### Exercise requirements
Line tally for "Technologies": state how many lines of the entries include it, with no other text.

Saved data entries
*** Block opens ***

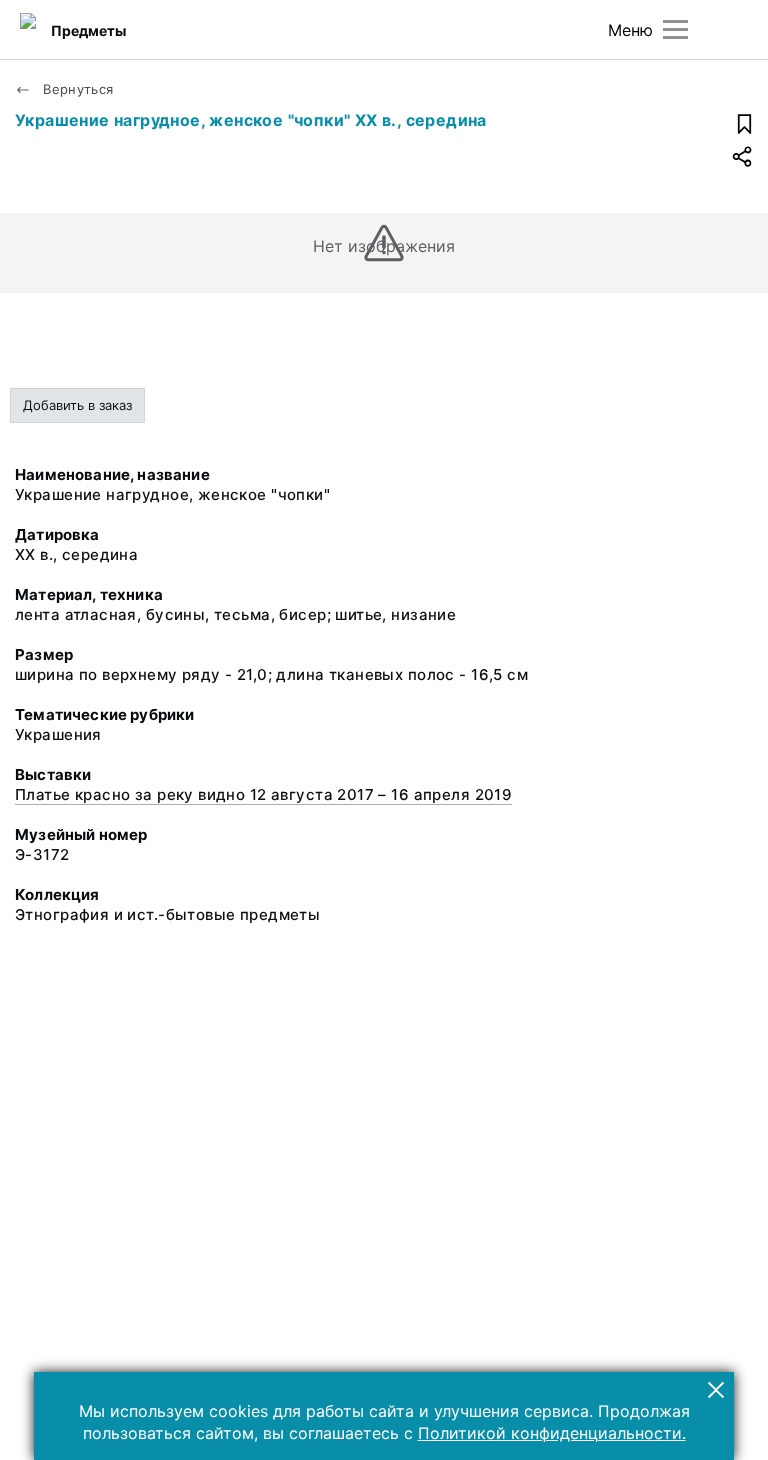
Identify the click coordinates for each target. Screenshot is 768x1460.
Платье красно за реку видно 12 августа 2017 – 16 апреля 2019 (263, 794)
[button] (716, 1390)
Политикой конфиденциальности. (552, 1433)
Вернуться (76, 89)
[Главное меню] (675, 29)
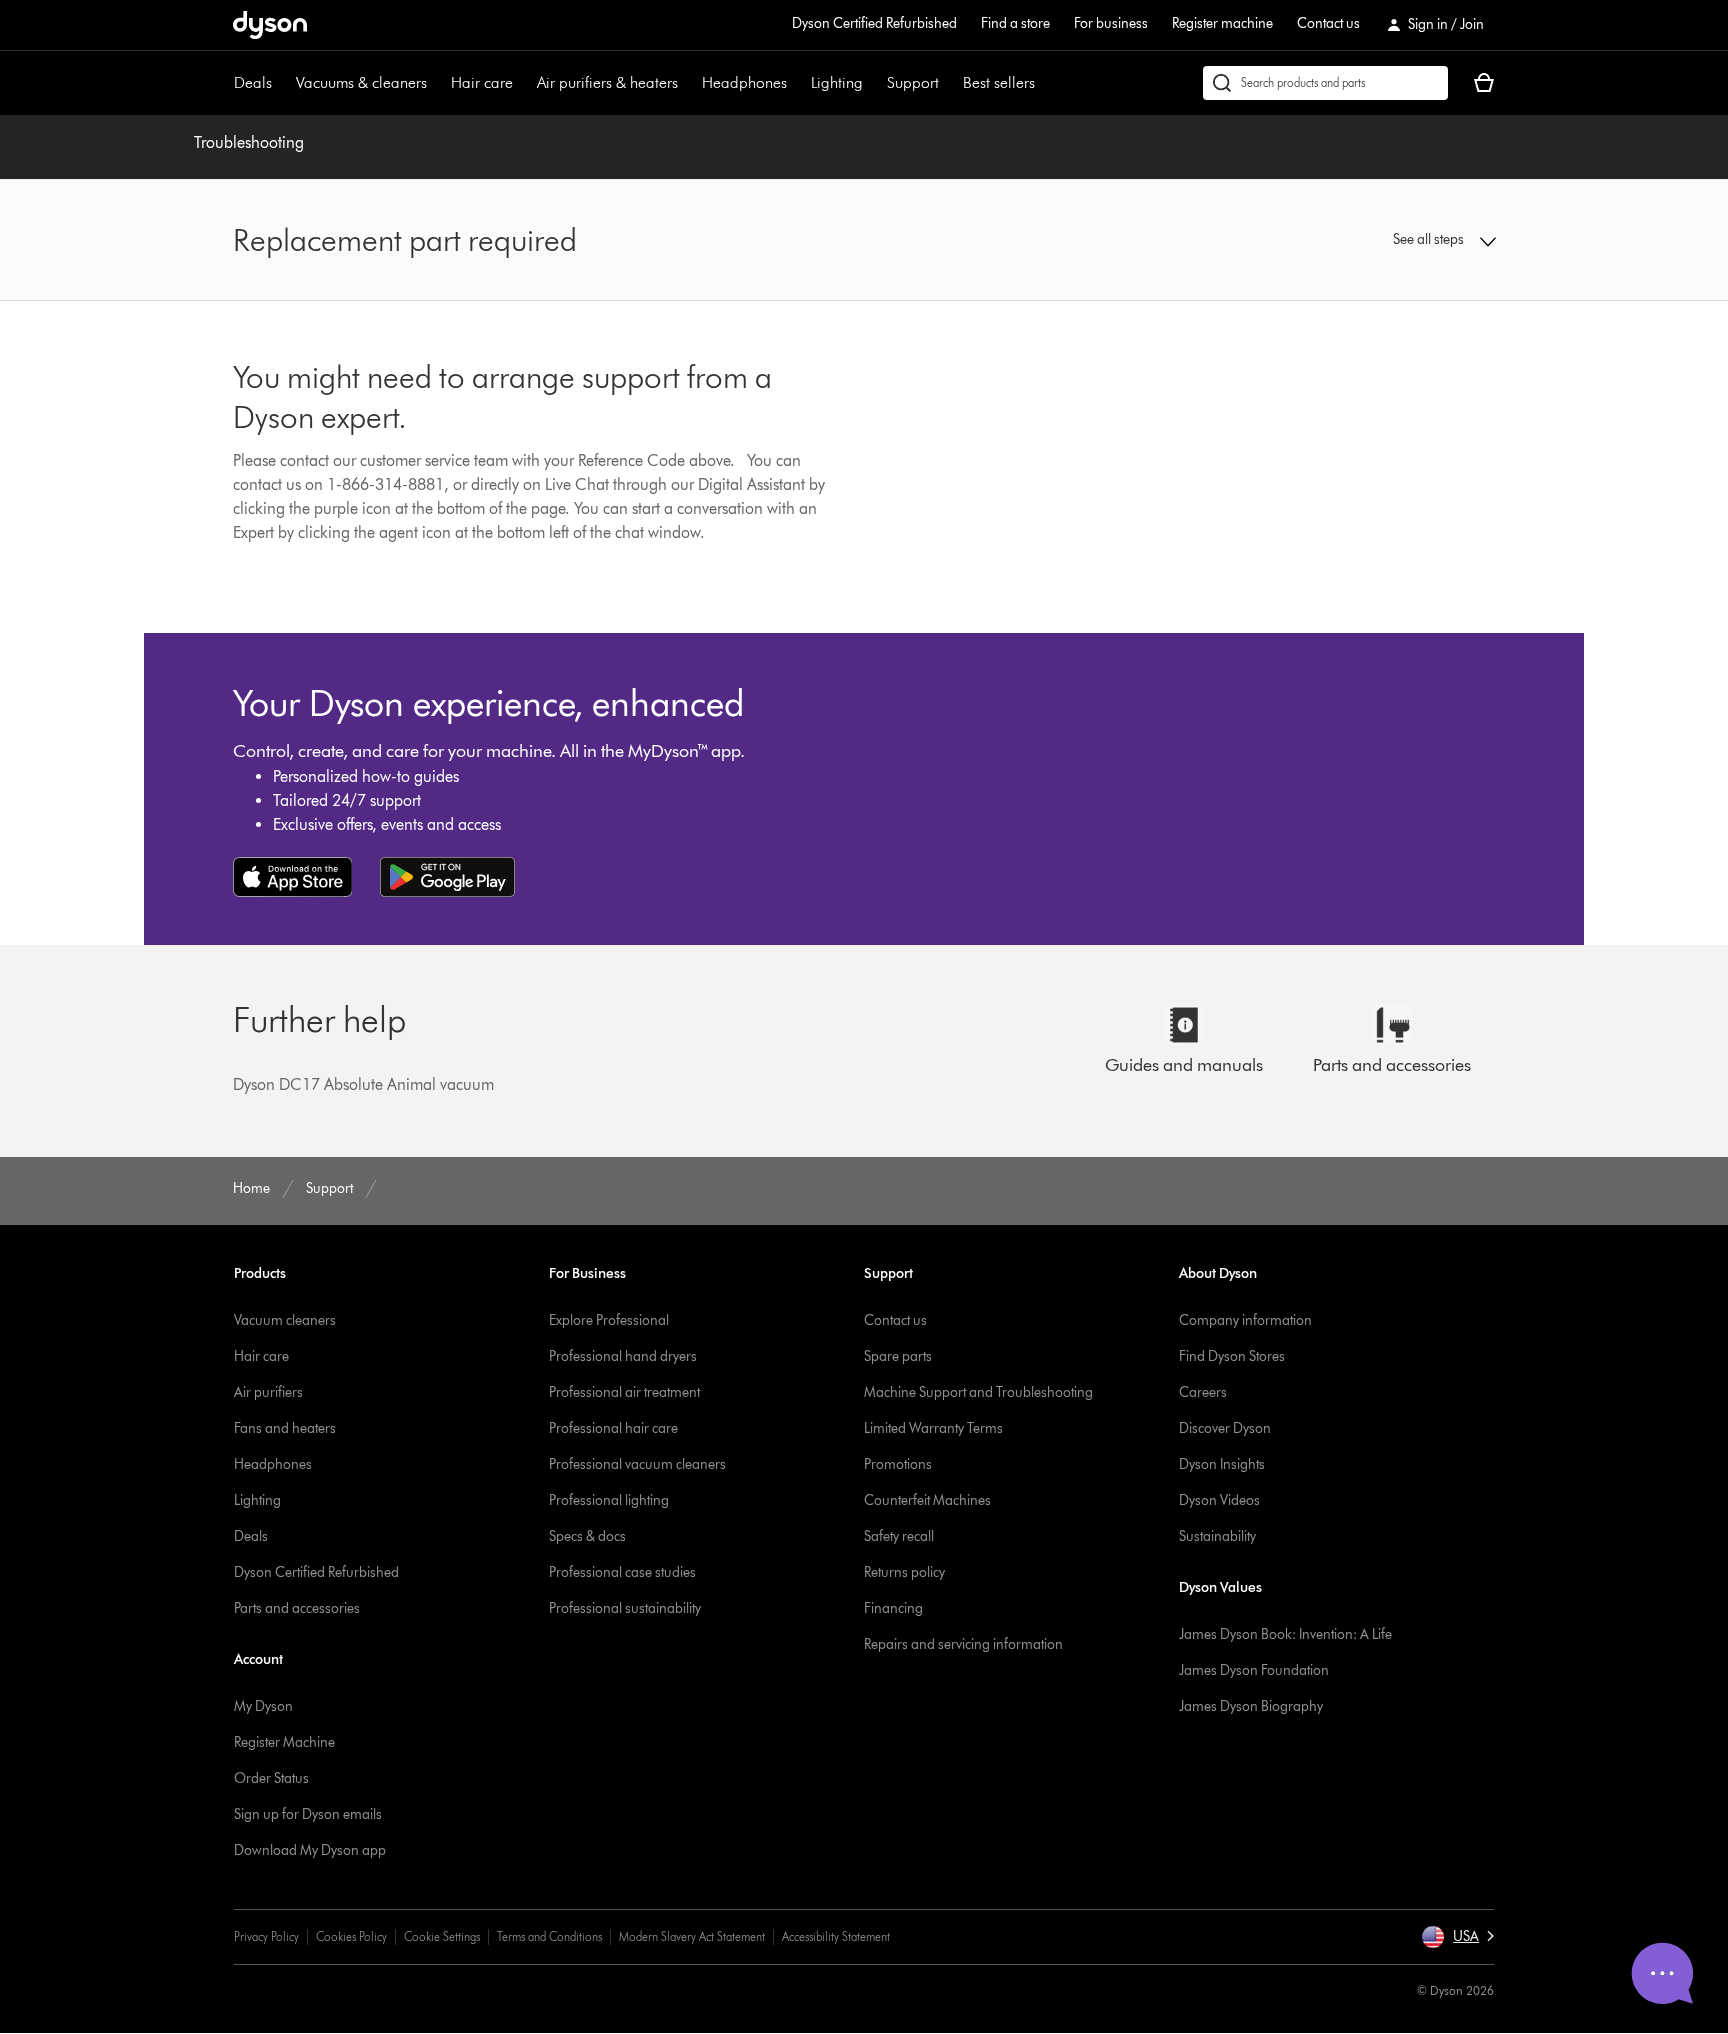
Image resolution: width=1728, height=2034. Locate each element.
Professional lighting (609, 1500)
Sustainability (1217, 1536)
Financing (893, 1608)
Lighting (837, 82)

*** Block closes ***
*** Block opens ***

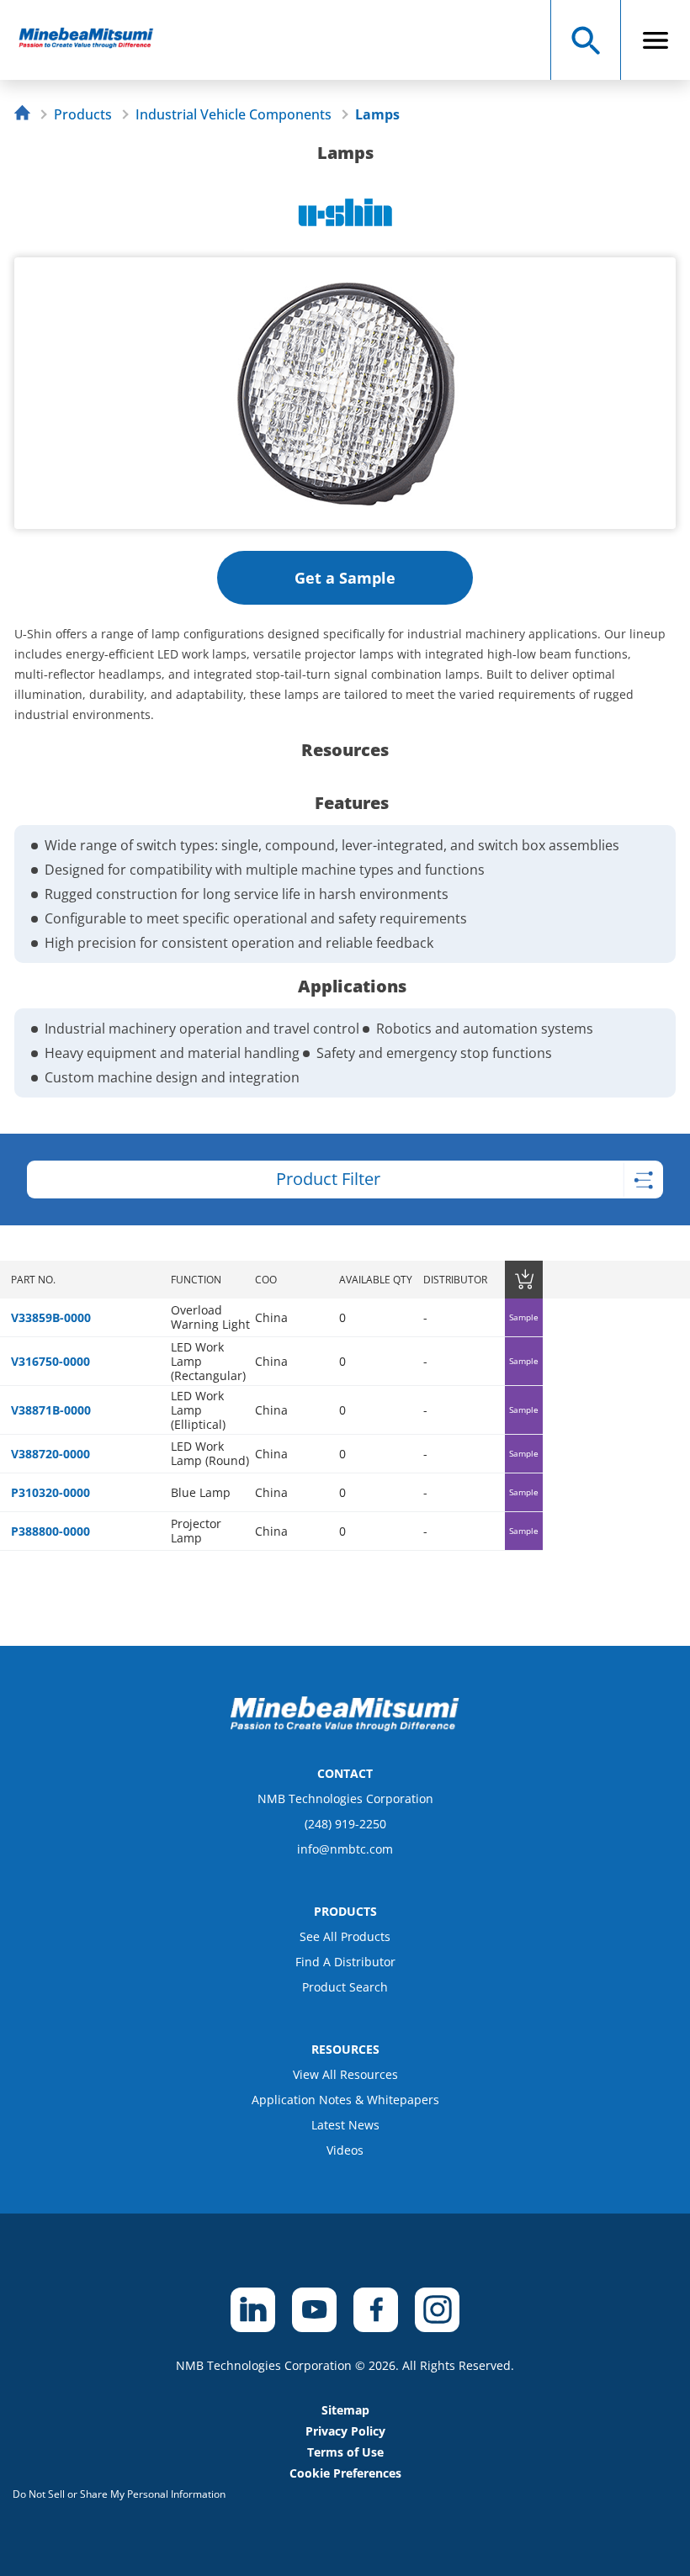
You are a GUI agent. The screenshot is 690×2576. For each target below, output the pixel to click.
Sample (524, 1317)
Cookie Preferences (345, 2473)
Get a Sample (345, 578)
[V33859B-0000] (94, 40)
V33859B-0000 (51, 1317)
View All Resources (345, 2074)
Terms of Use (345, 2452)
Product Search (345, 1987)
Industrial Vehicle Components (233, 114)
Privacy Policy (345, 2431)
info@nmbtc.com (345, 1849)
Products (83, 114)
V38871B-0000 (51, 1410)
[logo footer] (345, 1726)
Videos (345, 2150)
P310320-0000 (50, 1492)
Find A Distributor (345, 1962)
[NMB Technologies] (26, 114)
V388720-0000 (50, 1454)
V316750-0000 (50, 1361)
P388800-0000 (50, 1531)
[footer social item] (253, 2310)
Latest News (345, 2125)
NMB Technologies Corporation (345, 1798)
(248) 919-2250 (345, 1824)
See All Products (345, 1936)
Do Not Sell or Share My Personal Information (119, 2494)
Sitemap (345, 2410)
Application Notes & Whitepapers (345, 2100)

*** Block closes ***

### Answer to this task
2